STATED PROBLEM
Which rows contain the word "chevron"? Report each of those rows in full.

MATERIALS PROVIDED
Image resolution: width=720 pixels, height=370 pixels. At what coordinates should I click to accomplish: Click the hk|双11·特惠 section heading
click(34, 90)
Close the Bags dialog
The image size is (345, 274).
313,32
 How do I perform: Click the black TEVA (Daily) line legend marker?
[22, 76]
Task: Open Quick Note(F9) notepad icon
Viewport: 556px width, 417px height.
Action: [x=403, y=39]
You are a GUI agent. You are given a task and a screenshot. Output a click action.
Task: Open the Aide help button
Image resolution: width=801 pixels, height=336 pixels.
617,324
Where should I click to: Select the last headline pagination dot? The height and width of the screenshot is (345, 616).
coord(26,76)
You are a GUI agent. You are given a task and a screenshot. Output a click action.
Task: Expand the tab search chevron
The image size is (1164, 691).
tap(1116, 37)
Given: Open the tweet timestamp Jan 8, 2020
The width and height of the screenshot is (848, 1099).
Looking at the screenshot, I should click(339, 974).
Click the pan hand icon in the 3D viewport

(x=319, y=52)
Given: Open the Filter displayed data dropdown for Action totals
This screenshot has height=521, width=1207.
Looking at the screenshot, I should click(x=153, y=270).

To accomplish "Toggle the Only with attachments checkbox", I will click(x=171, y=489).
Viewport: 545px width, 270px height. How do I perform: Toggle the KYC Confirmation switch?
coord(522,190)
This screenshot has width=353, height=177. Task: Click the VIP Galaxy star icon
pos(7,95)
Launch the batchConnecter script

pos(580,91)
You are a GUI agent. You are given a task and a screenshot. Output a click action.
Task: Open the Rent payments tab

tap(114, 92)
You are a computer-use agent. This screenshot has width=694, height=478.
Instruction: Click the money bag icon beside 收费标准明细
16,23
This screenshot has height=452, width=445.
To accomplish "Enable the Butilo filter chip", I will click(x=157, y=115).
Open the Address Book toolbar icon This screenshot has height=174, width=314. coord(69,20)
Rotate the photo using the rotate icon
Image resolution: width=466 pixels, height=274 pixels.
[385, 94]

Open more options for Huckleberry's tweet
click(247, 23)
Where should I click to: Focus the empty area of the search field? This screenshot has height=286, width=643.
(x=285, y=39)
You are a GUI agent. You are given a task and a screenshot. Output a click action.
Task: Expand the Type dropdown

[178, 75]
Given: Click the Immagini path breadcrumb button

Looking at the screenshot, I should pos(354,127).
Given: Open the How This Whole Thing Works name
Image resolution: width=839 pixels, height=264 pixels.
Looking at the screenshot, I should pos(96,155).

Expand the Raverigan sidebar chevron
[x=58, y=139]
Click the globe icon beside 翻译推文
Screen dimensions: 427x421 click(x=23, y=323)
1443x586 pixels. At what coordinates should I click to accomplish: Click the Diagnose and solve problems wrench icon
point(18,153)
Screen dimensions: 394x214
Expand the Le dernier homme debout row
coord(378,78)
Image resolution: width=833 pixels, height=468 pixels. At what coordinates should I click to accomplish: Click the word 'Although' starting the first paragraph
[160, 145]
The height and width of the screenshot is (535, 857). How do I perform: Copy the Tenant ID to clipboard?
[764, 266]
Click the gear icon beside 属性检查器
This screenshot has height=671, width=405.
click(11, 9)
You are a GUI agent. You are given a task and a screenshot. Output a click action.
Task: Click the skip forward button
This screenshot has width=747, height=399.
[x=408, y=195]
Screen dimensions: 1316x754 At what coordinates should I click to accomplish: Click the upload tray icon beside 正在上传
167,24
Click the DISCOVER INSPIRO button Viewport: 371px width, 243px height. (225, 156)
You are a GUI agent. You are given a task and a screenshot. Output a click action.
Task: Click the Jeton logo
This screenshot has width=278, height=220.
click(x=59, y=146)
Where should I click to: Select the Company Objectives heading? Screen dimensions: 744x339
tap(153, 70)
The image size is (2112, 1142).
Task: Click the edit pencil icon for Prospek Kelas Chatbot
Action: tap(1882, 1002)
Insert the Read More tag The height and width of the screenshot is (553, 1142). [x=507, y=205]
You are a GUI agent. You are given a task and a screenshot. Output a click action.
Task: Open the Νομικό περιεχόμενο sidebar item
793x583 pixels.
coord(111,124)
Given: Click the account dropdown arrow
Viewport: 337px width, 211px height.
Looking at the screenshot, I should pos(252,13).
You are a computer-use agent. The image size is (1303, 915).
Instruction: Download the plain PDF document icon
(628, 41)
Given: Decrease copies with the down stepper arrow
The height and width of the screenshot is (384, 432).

SOLVED PROBLEM
Task: Expand the tab search chevron
Expand the Raverigan sidebar chevron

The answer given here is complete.